## GOAL
Please locate each line in the data below that contains the string "Portugal" and copy those lines. Case counts.

## PROVIDED RECORDS

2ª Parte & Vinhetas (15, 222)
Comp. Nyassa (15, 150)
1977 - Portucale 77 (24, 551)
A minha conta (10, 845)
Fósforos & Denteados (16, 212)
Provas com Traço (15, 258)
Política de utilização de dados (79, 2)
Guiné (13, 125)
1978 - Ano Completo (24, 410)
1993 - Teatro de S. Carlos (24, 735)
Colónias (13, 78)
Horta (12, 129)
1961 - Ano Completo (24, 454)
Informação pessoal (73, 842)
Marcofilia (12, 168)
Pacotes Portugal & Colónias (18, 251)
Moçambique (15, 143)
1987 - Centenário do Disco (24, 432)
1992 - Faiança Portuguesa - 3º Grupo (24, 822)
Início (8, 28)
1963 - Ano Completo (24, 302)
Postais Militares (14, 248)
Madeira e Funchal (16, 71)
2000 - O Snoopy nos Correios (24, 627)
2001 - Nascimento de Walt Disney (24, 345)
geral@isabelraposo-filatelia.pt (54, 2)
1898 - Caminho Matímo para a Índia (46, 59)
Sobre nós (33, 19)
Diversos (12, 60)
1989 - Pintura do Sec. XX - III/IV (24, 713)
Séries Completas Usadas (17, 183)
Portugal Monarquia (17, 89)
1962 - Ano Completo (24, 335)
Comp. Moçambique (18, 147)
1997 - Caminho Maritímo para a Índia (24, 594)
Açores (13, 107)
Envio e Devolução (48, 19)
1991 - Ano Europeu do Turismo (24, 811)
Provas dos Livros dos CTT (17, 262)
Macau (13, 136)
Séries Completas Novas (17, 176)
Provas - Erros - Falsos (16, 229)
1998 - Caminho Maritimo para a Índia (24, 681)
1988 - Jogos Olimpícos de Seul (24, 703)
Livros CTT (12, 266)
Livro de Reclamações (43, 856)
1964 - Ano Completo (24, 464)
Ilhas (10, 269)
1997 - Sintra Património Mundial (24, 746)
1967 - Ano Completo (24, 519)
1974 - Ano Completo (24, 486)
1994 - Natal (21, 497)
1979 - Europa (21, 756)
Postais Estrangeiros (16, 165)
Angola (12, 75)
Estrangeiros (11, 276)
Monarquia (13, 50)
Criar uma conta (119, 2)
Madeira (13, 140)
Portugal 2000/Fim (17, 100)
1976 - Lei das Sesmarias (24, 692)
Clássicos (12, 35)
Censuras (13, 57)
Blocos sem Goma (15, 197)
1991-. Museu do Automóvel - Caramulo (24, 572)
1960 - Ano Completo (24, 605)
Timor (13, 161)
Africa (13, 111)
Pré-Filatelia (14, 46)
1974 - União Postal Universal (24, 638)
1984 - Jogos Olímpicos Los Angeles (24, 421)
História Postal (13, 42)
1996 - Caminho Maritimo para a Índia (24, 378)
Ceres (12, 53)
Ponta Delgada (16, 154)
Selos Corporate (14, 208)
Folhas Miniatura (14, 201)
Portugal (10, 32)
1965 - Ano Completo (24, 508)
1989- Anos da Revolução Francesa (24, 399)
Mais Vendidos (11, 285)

## EXERCISE OUTPUT
Pacotes Portugal & Colónias (18, 251)
Portugal Monarquia (17, 89)
Portugal 2000/Fim (17, 100)
Portugal (10, 32)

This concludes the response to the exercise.